[Activity]
In the data that follows, how many lines include the string "tree"? Answer with the number alone.
********************
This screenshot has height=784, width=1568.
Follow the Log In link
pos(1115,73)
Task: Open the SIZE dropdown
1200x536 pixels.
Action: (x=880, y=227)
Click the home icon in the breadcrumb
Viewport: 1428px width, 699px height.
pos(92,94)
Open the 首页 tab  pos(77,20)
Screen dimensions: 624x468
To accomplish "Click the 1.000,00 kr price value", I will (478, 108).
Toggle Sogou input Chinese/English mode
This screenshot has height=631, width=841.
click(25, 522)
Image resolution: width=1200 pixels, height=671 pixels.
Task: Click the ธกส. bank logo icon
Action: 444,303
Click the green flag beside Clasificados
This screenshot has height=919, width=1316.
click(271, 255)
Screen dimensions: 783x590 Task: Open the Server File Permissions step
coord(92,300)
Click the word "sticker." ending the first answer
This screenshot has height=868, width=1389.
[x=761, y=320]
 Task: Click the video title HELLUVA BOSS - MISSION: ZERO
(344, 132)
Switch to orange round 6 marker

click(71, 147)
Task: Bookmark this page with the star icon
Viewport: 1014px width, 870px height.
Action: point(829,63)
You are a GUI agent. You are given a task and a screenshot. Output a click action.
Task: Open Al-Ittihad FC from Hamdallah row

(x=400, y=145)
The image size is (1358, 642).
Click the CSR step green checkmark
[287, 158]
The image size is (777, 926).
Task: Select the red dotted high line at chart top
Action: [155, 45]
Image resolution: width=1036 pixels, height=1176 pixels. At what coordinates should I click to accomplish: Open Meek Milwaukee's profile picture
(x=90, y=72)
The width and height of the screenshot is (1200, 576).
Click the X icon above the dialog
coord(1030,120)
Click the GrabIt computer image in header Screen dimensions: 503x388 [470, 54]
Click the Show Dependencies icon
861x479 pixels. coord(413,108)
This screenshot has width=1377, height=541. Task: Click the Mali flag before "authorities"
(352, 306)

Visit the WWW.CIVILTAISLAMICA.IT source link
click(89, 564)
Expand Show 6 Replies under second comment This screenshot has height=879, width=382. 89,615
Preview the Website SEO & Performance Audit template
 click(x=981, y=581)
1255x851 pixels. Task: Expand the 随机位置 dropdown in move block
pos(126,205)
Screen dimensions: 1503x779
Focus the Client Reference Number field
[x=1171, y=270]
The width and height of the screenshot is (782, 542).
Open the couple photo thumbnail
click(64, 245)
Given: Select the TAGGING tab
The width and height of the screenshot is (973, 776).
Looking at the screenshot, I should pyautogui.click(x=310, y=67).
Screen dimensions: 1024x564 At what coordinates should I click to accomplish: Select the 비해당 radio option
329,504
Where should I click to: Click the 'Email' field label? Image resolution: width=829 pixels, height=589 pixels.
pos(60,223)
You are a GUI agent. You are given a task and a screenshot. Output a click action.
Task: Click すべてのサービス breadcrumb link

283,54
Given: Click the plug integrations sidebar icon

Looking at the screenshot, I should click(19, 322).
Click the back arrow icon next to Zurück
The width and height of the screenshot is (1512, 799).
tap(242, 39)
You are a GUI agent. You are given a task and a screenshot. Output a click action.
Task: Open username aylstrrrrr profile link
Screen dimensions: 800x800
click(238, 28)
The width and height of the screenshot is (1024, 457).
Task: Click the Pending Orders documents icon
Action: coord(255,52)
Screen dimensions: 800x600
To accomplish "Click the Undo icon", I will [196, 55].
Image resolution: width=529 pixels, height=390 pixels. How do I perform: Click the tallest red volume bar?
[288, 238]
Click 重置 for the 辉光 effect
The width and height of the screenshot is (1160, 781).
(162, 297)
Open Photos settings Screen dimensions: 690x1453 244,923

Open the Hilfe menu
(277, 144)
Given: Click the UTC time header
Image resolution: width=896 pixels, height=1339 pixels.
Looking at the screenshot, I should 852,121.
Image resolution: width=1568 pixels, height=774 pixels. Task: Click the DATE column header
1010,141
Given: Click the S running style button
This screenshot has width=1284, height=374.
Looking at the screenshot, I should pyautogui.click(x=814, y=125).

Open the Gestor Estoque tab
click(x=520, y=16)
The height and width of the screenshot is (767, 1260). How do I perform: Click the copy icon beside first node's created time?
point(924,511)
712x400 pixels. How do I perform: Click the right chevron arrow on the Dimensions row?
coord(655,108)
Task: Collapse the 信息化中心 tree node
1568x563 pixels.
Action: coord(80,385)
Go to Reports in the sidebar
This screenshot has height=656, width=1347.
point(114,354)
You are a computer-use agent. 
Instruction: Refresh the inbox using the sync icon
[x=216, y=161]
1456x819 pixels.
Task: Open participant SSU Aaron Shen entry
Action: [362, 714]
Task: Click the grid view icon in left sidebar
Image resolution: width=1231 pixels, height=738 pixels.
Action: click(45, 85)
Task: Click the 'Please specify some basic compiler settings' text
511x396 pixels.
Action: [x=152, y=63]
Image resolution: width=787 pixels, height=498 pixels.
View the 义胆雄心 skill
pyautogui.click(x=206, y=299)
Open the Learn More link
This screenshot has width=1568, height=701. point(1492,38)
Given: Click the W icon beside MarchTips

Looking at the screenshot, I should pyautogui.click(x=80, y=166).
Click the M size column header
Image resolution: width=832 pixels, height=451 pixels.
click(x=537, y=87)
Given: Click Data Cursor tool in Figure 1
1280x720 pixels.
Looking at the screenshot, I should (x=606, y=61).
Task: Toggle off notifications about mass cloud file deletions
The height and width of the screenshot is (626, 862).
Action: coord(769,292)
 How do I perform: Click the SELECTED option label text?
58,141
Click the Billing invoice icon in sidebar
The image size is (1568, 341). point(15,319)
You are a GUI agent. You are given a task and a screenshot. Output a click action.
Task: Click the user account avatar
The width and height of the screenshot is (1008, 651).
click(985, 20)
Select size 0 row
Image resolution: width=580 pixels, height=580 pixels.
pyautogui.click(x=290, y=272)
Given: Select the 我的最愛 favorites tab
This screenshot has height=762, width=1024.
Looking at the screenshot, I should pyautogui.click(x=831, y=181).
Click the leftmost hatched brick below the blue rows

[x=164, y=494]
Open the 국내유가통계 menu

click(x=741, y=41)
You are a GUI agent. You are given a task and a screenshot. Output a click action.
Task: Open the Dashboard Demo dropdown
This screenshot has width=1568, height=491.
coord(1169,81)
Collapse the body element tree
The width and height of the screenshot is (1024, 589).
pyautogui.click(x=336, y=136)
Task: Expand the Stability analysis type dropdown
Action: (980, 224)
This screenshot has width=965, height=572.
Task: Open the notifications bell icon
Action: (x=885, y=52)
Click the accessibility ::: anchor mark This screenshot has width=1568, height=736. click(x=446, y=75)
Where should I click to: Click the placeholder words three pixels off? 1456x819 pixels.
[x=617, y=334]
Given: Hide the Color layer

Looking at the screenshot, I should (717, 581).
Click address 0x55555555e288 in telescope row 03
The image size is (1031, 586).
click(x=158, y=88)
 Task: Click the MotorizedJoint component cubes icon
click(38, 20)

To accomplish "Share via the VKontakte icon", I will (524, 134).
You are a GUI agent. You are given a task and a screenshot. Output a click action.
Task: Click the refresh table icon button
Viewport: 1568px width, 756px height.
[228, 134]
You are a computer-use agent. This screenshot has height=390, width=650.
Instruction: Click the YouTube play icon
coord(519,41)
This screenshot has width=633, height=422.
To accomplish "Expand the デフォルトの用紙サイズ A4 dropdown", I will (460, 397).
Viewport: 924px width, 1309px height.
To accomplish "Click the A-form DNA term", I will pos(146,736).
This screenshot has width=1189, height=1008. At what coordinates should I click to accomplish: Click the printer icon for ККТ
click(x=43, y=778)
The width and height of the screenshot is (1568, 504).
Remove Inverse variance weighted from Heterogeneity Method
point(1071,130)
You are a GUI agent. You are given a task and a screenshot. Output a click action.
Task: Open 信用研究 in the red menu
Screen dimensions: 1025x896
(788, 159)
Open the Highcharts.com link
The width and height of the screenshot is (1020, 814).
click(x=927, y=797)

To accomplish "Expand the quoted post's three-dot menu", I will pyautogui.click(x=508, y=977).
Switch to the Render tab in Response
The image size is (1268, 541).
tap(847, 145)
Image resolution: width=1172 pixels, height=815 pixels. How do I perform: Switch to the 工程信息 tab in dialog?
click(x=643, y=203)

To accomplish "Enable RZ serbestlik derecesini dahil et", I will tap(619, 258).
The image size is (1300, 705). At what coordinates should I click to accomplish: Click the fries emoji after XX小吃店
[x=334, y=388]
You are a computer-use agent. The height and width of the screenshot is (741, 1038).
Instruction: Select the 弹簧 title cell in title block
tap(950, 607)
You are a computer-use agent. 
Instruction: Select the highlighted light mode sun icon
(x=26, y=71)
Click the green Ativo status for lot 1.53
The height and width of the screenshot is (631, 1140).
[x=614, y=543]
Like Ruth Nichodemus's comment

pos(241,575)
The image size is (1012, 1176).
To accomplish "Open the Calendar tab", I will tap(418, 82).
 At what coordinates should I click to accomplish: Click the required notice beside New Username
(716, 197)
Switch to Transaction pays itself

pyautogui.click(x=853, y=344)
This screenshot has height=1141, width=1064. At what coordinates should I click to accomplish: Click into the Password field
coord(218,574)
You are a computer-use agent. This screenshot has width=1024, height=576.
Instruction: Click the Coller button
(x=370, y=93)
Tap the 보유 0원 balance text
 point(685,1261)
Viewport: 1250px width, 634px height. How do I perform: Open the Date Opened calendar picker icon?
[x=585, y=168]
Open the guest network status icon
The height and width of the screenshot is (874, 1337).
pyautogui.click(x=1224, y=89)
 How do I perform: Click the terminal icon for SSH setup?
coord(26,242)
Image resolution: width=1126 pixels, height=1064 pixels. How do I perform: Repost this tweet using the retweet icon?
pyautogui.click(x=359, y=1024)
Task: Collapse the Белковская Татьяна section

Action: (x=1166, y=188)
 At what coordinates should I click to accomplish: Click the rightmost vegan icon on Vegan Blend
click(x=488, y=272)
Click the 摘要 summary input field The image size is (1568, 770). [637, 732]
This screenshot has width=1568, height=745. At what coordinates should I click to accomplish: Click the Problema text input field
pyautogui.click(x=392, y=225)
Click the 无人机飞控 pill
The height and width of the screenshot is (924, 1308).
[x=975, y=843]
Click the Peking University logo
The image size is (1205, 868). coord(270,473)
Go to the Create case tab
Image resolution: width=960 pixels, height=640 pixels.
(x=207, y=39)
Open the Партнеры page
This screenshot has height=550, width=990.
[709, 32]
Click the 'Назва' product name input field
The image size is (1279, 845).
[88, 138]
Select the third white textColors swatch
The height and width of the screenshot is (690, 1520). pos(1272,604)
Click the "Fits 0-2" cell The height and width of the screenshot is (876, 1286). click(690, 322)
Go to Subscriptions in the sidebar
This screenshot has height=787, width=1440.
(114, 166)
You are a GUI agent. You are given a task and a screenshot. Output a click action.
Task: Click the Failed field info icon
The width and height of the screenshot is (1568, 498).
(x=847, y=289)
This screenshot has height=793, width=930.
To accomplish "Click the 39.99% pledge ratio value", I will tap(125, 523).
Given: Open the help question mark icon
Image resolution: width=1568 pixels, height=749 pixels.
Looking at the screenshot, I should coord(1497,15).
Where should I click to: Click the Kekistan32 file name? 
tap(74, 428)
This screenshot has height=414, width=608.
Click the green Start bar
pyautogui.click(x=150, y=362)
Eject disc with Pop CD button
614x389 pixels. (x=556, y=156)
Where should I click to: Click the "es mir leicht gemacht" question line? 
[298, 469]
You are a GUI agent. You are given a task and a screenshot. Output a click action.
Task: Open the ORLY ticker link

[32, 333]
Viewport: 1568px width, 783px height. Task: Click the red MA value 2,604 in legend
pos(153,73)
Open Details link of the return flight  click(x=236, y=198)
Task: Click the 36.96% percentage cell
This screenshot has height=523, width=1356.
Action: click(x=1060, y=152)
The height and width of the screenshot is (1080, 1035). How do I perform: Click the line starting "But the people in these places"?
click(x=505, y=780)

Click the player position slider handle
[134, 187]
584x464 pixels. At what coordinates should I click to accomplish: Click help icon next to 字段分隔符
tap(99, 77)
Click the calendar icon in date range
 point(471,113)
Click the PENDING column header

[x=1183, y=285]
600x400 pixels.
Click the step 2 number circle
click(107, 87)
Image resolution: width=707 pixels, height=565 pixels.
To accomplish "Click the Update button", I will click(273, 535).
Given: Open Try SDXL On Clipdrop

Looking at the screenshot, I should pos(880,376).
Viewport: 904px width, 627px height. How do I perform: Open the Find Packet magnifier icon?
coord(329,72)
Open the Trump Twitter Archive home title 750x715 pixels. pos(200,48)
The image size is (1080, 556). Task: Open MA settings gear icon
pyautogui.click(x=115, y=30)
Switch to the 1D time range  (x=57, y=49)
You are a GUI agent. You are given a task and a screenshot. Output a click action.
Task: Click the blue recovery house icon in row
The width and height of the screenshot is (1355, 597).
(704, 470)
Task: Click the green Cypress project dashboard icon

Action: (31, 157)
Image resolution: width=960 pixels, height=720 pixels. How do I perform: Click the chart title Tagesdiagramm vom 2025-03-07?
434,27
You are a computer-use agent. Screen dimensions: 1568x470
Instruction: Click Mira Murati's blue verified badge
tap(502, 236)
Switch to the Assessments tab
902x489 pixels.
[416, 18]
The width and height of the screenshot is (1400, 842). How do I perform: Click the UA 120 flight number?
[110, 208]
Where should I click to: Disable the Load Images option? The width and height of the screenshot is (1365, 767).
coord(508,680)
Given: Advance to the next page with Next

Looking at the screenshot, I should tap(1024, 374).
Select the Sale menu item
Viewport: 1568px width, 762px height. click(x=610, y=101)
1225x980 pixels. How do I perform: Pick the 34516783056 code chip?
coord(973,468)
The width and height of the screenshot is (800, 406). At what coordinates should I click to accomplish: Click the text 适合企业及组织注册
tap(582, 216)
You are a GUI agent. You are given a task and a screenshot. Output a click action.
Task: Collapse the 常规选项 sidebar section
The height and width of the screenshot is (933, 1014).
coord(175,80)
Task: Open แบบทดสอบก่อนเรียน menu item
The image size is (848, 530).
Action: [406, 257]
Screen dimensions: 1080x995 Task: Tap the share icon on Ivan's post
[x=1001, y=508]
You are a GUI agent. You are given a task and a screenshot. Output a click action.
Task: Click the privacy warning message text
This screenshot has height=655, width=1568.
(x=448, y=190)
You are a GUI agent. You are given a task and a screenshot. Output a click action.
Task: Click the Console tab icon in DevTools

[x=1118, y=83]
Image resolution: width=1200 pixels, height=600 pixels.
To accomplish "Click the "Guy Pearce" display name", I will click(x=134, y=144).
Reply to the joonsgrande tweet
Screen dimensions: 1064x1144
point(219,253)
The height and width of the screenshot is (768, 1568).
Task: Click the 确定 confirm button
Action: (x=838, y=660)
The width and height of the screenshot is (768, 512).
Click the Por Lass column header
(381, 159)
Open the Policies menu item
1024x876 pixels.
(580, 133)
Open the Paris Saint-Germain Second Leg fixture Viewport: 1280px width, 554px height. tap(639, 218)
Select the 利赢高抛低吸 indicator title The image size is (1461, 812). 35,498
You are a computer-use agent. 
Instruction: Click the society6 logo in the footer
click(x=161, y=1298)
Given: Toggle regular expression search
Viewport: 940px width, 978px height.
********************
[Exercise answer]
2